Se i membri fondatori erano inizialmente pochi, la cerchia si è in seguito allargata. Superando le frontiere imposte in 40 anni dalla separazione del continente tra Est e Ovest, l’Unione europea conta ormai 27 Paesi.

Durante questo lento processo, brillanti uomini politici, come Robert Schuman, Alcide De Gasperi, Konrad Adenauer, hanno cercato, in nome della propria fede e assieme ai non credenti, di ridare ai popoli d’Europa dignità e diritti. Per arrivare a ciò, è stato necessario abbattere i muri dell’odio tra francesi e tedeschi, delle ideologie e dei sistemi economici concorrenziali. Essi hanno lanciato una dinamica, e i loro continuatori cercano di proseguire il progetto europeo.

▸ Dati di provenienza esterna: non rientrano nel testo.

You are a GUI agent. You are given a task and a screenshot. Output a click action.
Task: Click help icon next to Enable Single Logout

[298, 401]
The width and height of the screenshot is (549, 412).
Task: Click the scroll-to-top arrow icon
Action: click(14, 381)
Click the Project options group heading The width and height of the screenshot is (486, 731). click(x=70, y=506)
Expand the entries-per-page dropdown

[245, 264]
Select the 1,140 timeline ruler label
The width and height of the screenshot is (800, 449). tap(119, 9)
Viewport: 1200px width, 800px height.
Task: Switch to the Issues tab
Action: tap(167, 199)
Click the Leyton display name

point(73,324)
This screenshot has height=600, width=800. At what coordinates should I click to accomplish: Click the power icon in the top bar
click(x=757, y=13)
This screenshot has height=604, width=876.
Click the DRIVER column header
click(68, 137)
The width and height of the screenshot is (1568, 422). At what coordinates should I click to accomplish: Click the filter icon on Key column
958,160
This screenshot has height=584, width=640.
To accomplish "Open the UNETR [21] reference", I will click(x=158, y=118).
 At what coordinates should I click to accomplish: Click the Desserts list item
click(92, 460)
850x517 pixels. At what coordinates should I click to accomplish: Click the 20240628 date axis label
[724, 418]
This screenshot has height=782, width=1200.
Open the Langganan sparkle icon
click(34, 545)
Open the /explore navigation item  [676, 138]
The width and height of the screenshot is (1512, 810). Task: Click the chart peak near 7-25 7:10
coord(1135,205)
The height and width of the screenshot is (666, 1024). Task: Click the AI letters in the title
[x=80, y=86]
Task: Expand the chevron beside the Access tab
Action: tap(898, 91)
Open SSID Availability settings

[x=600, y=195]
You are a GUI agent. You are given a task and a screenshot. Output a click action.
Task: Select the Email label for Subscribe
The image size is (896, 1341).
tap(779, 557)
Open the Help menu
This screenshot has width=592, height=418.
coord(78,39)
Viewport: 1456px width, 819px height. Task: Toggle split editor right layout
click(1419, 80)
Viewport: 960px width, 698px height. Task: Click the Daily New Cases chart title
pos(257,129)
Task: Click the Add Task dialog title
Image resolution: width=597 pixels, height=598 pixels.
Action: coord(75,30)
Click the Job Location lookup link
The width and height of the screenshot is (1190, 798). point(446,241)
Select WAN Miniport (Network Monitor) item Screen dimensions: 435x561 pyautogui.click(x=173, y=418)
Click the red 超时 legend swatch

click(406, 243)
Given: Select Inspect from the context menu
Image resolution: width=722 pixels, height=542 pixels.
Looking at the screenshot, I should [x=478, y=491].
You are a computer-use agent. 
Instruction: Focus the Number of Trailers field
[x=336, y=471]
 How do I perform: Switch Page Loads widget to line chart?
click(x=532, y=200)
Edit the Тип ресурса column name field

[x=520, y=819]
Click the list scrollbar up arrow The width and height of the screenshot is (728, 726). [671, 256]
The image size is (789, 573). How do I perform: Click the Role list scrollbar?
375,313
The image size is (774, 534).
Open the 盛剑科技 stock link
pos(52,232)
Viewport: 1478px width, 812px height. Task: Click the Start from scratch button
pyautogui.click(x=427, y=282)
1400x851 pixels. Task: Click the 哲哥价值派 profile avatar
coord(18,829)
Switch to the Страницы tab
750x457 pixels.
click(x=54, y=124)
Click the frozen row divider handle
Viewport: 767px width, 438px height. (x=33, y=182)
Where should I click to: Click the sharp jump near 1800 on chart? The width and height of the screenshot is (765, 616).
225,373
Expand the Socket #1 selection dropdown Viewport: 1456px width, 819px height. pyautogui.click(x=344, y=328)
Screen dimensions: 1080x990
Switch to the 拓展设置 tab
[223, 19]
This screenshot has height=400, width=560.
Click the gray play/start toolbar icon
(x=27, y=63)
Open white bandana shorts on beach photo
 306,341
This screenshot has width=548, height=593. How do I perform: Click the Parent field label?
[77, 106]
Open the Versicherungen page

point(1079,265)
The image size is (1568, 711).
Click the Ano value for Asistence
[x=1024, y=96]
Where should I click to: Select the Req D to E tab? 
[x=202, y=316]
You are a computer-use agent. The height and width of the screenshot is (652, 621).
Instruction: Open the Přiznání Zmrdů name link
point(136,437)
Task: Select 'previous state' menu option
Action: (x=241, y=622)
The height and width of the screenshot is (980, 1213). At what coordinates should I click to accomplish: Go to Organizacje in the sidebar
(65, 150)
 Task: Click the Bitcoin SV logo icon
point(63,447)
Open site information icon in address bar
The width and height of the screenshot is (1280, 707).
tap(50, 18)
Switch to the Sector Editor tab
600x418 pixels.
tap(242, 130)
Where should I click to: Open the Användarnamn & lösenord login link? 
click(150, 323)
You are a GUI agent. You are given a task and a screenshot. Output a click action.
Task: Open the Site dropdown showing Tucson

I cristiani hanno inoltre creduto fermamente nella necessità di costruire un’Europa riconciliata. Anche dopo secoli di separazione, il percorso ecumenico deve fornire la testimonianza di una possibile riconciliazione. Frère Alois, della Comunità di Taizé, chiede di “dimenticare un passato doloroso”, perché “il Vangelo ci chiede di superare la memoria col perdono”.

Anche se difficile da costruire, il futuro comune non poggia soltanto sugli interessi, ma su un sistema di valori condivisi da tutti. Ciò esige molta perseveranza e umiltà. Sia i dirigenti che gli abitanti del continente dovrebbero maggiormente apprezzare ciò che la pace e la riconciliazione hanno permesso di consolidare in questi ultimi 50 anni. Per diventare un modello, l’Europa deve essere esemplare.

Vincent Cabanac – La Documentation catholique (Francia) (14 marzo 2007)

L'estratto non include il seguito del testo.